RUE MALAGA

Du 19 au 24/03

Du 19 au 24 Mars
De Maryam Touzani – 1h56 – VOST (Espagnol) – 2025
Avec Carmen Maura, Marta Etura, Ahmed Boulane

Après Le Bleu du caftan, la Marocaine Maryam Touzani revient avec une emballante tragi-comédie en forme d’hommage à sa ville natale, Tanger, et à sa grand-mère andalouse, à laquelle est dédié le film. C’est dans la « ville blanche », cité cosmopolite où est implantée, depuis les années 1930, une importante communauté espagnole, que vit depuis toujours Maria Angeles (Carmen Maura). À 79 ans, elle y coule des jours heureux, du moins jusqu’à l’arrivée de sa fille Clara. Aux abois financièrement, la jeune femme veut vendre l’appartement de sa mère, et lui propose d’aller habiter avec elle à Madrid. Arracher Maria Angeles à cette maison emplie de souvenirs et au cimetière tout proche où sont enterrés ses morts ? La décision, brutale, revient à lui enlever la vie. Après avoir misérablement végété quelques jours à l’Ehpad local, elle se révolte. En catimini, elle regagne l’appartement en vente, y improvise un resto clandestin les jours de matchs de foot, et rachète peu à peu ses meubles. C’est ainsi qu’elle rencontre un vieil antiquaire. Un « connard », juge trop vite Maria Angeles, avant de comprendre qu’il pourrait bien être la version senior du prince charmant…
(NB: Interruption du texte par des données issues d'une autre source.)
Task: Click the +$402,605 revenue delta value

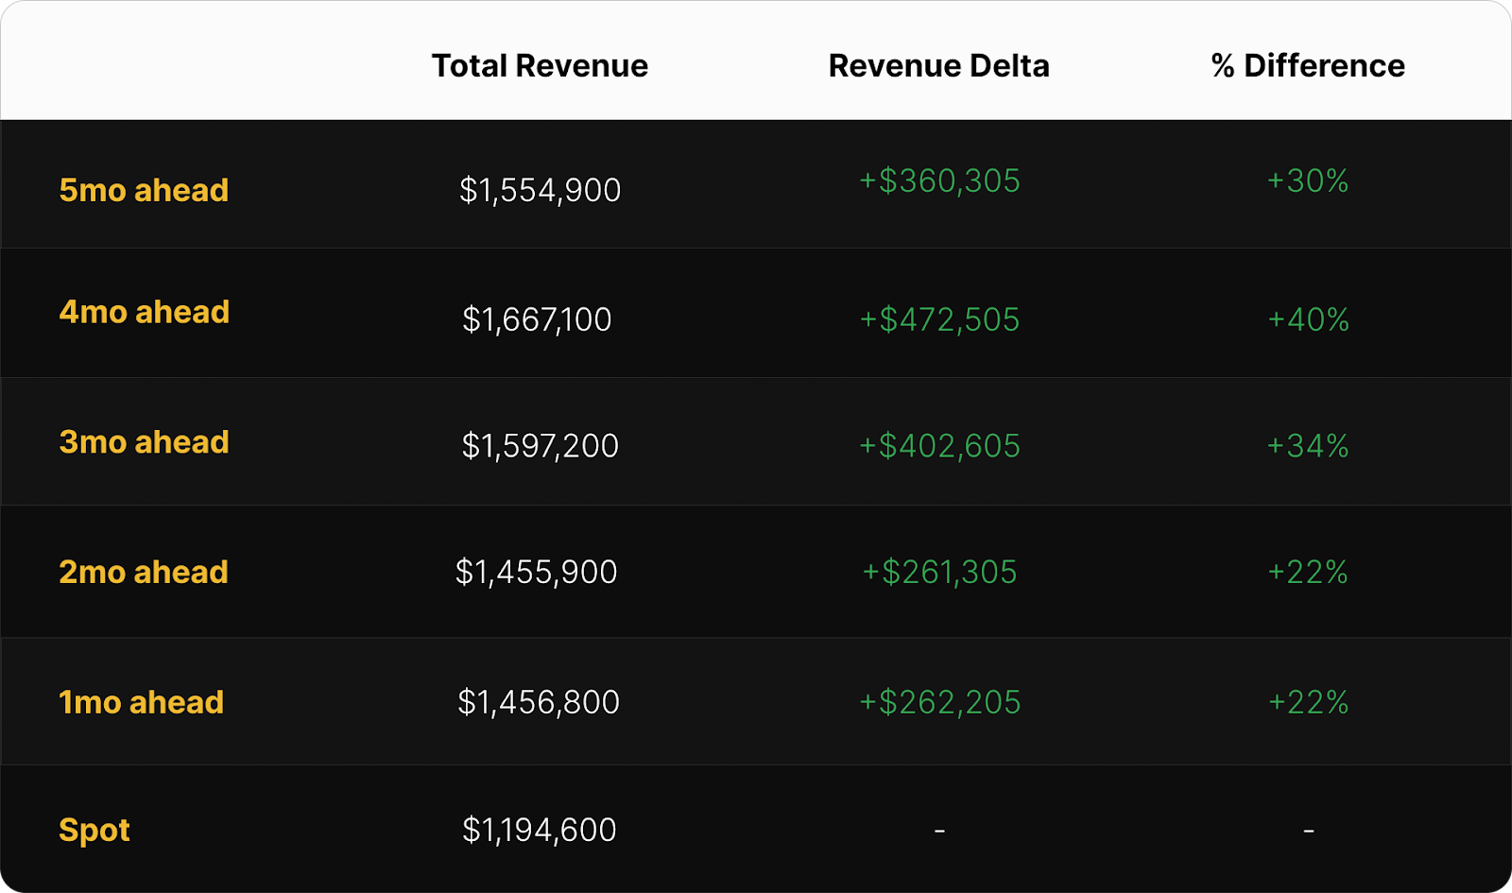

La ville en elle-même est un personnage : Maryam Touzani met en scène une rue Málaga populeuse, colorée et merveilleuse, une vie de quartier faite d’entraide générationnelle, de système D. L’automne de la vie est ici abordé comme une joyeuse réinvention, presque un geste punk : Maria Angeles choisit de vivre sans filets, à un âge souvent sacrifié où les aînés font figure d’encombrants paquetages, et où les enfants décident pour eux. À sa fille, débordée et aigrie, qui semble avoir désinvesti la ville où elle a grandi et oublié d’où elle vient, Maria Angeles oppose son audace et la force vitale de son enracinement. Chose rare : la réalisation, solaire, magnifie les amours tardives, montre la sensualité des corps matures, la joie du désir retrouvé. Carmen Maura y est resplendissante et espiègle — hilarantes scènes où elle raconte ses aventures sexuelles à sa meilleure copine, une religieuse ayant fait vœu de silence, réduite à lancer des regards effarés, et à se signer devant la débauche de détails grivois qui font saigner ses chastes oreilles. (Hélène Marzolf/Télérama).